Even then, Tang relates, “there was no expectation of any product coming out of this.” The device worked for only a few seconds at a time, and Kodak was primarily interested in photographic film.

However, before the project was shut down, Tang published a seminal 1987 paper on his discovery that has now been cited more than 16,000 times.

Samsung and LG eventually acquired the rights to further develop the technology.  The rest is history. And Tang’s stature has continued to grow.

“For decades, Ching has had an unprecedented following at national and international meetings,” Anthamatten says. “His inventions have mobilized the display industry.”

A role model in many ways

After 31 years at Kodak, Tang was ready for a change. He joined the faculty of the Department of Chemical Engineering in 2006 as the result of a spirited recruiting effort led by Shaw Chen, then the department chair. The department has been counting its blessings ever since.

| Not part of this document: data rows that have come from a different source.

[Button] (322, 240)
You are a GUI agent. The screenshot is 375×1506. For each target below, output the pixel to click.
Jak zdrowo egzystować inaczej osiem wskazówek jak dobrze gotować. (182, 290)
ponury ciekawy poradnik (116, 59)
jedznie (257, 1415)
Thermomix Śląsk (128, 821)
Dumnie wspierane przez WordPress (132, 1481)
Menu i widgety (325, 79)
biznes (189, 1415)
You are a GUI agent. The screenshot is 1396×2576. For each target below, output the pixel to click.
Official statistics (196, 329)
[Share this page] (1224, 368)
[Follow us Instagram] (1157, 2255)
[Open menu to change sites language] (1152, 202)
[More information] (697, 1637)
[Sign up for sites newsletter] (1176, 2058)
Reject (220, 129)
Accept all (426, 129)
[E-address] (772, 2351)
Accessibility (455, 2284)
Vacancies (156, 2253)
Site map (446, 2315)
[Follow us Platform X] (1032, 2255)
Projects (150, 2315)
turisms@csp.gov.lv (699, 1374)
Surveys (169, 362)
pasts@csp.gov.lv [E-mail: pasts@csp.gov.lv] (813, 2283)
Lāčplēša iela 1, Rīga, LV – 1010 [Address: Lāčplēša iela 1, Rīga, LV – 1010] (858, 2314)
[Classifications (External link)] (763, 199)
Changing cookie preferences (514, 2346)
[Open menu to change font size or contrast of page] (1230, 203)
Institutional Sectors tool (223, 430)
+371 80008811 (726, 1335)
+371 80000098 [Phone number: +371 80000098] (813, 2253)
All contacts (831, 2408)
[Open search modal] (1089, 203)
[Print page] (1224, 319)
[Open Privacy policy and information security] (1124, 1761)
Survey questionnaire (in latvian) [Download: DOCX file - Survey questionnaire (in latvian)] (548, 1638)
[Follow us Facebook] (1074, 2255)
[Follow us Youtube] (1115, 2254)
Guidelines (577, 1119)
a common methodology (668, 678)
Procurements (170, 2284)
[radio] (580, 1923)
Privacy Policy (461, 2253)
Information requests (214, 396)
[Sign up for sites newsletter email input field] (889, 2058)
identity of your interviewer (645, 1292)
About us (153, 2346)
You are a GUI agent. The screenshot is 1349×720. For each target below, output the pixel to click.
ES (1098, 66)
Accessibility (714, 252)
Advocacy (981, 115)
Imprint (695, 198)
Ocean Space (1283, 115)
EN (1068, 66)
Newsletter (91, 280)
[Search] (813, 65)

Anthamatten was a junior faculty member at the time. “I immediately felt that Ching boosted our department,” he recalls. “He was instantly one of our points of pride.”

Heinzelman was also a junior faculty member, in electrical and computer engineering.

“I remember thinking at the time how amazing it was that someone who was so accomplished in their career would come to the University and ‘give back,’ mentoring our students and being a resource to lead the next generation to achieve the same heights that he has been able to achieve.”

In addition to continuing his “active and visible” research in OLEDs, organic photovoltaics (OPVs) and solid-state lighting, Tang has taught his Rochester students “how to tackle extremely complex problems by seamlessly integrating and intertwining materials chemistry, device physics and engineering,” Anthamatten says. “He has a really uncanny ability to reduce intricate scientific matters to simple explanations that have common sense behind them.”

 “To have had a mentor and an advisor and teacher as distinguished as Ching is something these students will take with them throughout the rest of their lives,” Heinzelman adds. “And hopefully they will become the next Kyoto Prize winners and Nobel laureates.”

Tang has been a role model in other ways as well.

“At a personal level, Ching is unassuming, good-natured, and he’s very patient with his students and colleagues,” Anthamatten says. Rob Clark, the University Provost and former Hajim dean, echoed those sentiments. “I want to thank you for the work that you’ve done, and for being so humble and so inclusive in setting an example of what role models in science and engineering should really look like,” Clark told Tang at the luncheon.

Tang now spends most of his time in Hong Kong, the city where he was born, and where he now serves as the IAS Bank of East Asia Endowed Professor at Hong Kong University of Science and Technology.  However, he still collaborates with former colleagues in Rochester, still returns each summer to visit, “still keeps connected.”

“Rochester is still my home,” Tang says.